That's the point, in my opinion at least.

Above you say:

> This site may feel like a "consensus echo chamber" but in reality it is nothing remotely close to that. I think you may be running into the notice-dislike bias...

If a certain class of articles get flagged by a large number of people who have a strong dislike for the topic, and you as the moderator are ok with it because here at HN with the culture being the way it is you allow it to be removed because it won't generate "intellectually curious discussion", then how can you say that HN is not a "consensus echo chamber" when it comes to these particular topics?

It seems to me there are some very obvious errors in your explanation above. You can run this forum however you want, but being aware and transparent about what topics are and are not allowed seems like a better way to do it than disingenuously explaining away flaws. No person is omniscient, however it may seem that way. Just as you can observe flaws in other people evaluation that they themselves cannot see, is it not possible that you too may have some flaws that you cannot see?



It's more complex than just "what topics are and are not allowed". Threads are extremely sensitive to initial conditions. One thread might discuss a topic within the site guidelines while another thread on the same topic might turn into a massive flamewar. Subtle (or not so subtle) differences in article, headline, URL, site design, and who knows what else can make the difference too. The decision I made was based on the thread, not the topic. As I mentioned above, we reduced the penalty on one of those threads. We wouldn't do that if the topic were "not allowed".

Is it possible that I may have some flaws that I cannot see? That is beyond possible, it is certain. The trouble with these arguments though is that operating this place is a lot more complicated than people assume it is, and so they say oversimplified things like "aha, you are suppressing topic X so HN is an echo chamber after all" and I have to try to fill in the information gap before we can have a sensible conversation about what the actual flaws might be. I'm super interested in the flaws—but first we have to be talking about the same world, which unfortunately is already not so easy.


I am well aware that it is complicated. When a controversial thread is reported, a rather large number of variables are referenced by your mind - some of these you are aware of, some of them you are not.

But at the end of the day, in the aggregate, either there is zero slant (by topic) whatsoever, or there is greater than zero. Based on my anecdotal observations over a long period of time, my perception is that there are indeed certain topics that are less welcome than others, and the assurances I've read, while plausible, do not seem adequate. If we were able to see a log of removed topics it may be more reassuring.

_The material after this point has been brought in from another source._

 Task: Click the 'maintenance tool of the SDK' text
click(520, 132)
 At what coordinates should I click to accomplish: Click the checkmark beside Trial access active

I'd rather HN had more freedom of topic discussion at least occasionally as an experiment, and then perhaps we could see if some modifications to guidelines (perhaps just on those threads) could keep things a bit more civilized. If no site is willing to put some effort into finding a workable approach to this problem, it seems reasonable that the world is just going to keep becoming more polarized as people spend more time at sites that are designed from scratch to be information bubbles.